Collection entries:
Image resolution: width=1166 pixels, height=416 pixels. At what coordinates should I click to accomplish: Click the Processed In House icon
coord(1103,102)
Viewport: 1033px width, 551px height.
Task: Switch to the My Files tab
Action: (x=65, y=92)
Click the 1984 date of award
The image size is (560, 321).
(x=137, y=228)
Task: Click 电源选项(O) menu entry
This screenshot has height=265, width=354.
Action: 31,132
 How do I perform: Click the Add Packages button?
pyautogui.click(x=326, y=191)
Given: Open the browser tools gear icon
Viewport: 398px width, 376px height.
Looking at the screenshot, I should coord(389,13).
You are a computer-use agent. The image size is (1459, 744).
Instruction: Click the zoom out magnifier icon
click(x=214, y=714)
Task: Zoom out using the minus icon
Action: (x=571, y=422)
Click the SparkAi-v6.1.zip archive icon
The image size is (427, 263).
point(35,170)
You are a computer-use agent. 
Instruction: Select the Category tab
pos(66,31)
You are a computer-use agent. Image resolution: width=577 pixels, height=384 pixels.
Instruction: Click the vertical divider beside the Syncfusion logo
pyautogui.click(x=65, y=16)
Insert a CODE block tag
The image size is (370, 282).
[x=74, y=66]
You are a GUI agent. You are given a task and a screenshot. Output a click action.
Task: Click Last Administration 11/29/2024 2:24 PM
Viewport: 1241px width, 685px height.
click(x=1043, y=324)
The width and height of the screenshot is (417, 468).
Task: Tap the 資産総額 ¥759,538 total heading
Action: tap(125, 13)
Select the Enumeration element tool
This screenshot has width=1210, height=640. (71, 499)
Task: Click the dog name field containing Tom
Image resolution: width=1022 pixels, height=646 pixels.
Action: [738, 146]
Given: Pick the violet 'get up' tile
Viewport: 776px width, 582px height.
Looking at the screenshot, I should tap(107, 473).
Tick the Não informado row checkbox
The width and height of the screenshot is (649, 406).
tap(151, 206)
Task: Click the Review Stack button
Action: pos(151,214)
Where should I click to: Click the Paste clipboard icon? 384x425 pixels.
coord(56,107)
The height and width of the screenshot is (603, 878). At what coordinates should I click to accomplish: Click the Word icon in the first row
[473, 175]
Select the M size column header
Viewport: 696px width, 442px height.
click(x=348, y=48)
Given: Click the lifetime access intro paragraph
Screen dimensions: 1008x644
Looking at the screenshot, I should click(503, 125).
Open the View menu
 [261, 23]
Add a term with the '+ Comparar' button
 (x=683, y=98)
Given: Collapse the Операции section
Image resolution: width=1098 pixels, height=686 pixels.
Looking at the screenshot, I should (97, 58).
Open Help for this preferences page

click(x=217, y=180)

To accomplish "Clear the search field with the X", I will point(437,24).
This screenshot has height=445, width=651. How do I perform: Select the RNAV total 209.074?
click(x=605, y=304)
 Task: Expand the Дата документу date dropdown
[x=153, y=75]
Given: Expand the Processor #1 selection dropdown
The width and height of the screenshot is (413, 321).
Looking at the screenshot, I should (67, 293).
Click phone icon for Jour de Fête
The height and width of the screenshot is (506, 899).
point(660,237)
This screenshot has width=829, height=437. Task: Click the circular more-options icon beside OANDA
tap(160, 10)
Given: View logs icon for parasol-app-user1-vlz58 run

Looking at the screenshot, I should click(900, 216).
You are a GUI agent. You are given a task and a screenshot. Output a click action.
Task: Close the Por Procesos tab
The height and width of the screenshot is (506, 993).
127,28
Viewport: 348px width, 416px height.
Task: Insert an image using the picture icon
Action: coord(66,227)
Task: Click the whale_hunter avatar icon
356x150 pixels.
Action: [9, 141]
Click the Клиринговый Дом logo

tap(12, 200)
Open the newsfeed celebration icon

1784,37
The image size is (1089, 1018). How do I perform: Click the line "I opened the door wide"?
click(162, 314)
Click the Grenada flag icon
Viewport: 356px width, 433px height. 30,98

* _Given task_: Format every line of the data above as a numbered list, skipping any blank lines.

* _Written answer_:
1. Image resolution: width=1166 pixels, height=416 pixels. At what coordinates should I click to accomplish: Click the Processed In House icon
2. coord(1103,102)
3. Viewport: 1033px width, 551px height.
4. Task: Switch to the My Files tab
5. Action: (x=65, y=92)
6. Click the 1984 date of award
7. The image size is (560, 321).
8. (x=137, y=228)
9. Task: Click 电源选项(O) menu entry
10. This screenshot has height=265, width=354.
11. Action: 31,132
12.  How do I perform: Click the Add Packages button?
13. pyautogui.click(x=326, y=191)
14. Given: Open the browser tools gear icon
15. Viewport: 398px width, 376px height.
16. Looking at the screenshot, I should coord(389,13).
17. You are a computer-use agent. The image size is (1459, 744).
18. Instruction: Click the zoom out magnifier icon
19. click(x=214, y=714)
20. Task: Zoom out using the minus icon
21. Action: (x=571, y=422)
22. Click the SparkAi-v6.1.zip archive icon
23. The image size is (427, 263).
24. point(35,170)
25. You are a computer-use agent. 
26. Instruction: Select the Category tab
27. pos(66,31)
28. You are a computer-use agent. Image resolution: width=577 pixels, height=384 pixels.
29. Instruction: Click the vertical divider beside the Syncfusion logo
30. pyautogui.click(x=65, y=16)
31. Insert a CODE block tag
32. The image size is (370, 282).
33. [x=74, y=66]
34. You are a GUI agent. You are given a task and a screenshot. Output a click action.
35. Task: Click Last Administration 11/29/2024 2:24 PM
36. Viewport: 1241px width, 685px height.
37. click(x=1043, y=324)
38. The width and height of the screenshot is (417, 468).
39. Task: Tap the 資産総額 ¥759,538 total heading
40. Action: tap(125, 13)
41. Select the Enumeration element tool
42. This screenshot has width=1210, height=640. (71, 499)
43. Task: Click the dog name field containing Tom
44. Image resolution: width=1022 pixels, height=646 pixels.
45. Action: [738, 146]
46. Given: Pick the violet 'get up' tile
47. Viewport: 776px width, 582px height.
48. Looking at the screenshot, I should tap(107, 473).
49. Tick the Não informado row checkbox
50. The width and height of the screenshot is (649, 406).
51. tap(151, 206)
52. Task: Click the Review Stack button
53. Action: pos(151,214)
54. Where should I click to: Click the Paste clipboard icon? 384x425 pixels.
55. coord(56,107)
56. The height and width of the screenshot is (603, 878). At what coordinates should I click to accomplish: Click the Word icon in the first row
57. [473, 175]
58. Select the M size column header
59. Viewport: 696px width, 442px height.
60. click(x=348, y=48)
61. Given: Click the lifetime access intro paragraph
62. Screen dimensions: 1008x644
63. Looking at the screenshot, I should click(503, 125).
64. Open the View menu
65.  [261, 23]
66. Add a term with the '+ Comparar' button
67.  (x=683, y=98)
68. Given: Collapse the Операции section
69. Image resolution: width=1098 pixels, height=686 pixels.
70. Looking at the screenshot, I should (97, 58).
71. Open Help for this preferences page
72. click(x=217, y=180)
73. To accomplish "Clear the search field with the X", I will point(437,24).
74. This screenshot has height=445, width=651. How do I perform: Select the RNAV total 209.074?
75. click(x=605, y=304)
76.  Task: Expand the Дата документу date dropdown
77. [x=153, y=75]
78. Given: Expand the Processor #1 selection dropdown
79. The width and height of the screenshot is (413, 321).
80. Looking at the screenshot, I should (67, 293).
81. Click phone icon for Jour de Fête
82. The height and width of the screenshot is (506, 899).
83. point(660,237)
84. This screenshot has width=829, height=437. Task: Click the circular more-options icon beside OANDA
85. tap(160, 10)
86. Given: View logs icon for parasol-app-user1-vlz58 run
87. Looking at the screenshot, I should click(900, 216).
88. You are a GUI agent. You are given a task and a screenshot. Output a click action.
89. Task: Close the Por Procesos tab
90. The height and width of the screenshot is (506, 993).
91. 127,28
92. Viewport: 348px width, 416px height.
93. Task: Insert an image using the picture icon
94. Action: coord(66,227)
95. Task: Click the whale_hunter avatar icon
96. 356x150 pixels.
97. Action: [9, 141]
98. Click the Клиринговый Дом logo
99. tap(12, 200)
100. Open the newsfeed celebration icon
101. 1784,37
102. The image size is (1089, 1018). How do I perform: Click the line "I opened the door wide"?
103. click(162, 314)
104. Click the Grenada flag icon
105. Viewport: 356px width, 433px height. 30,98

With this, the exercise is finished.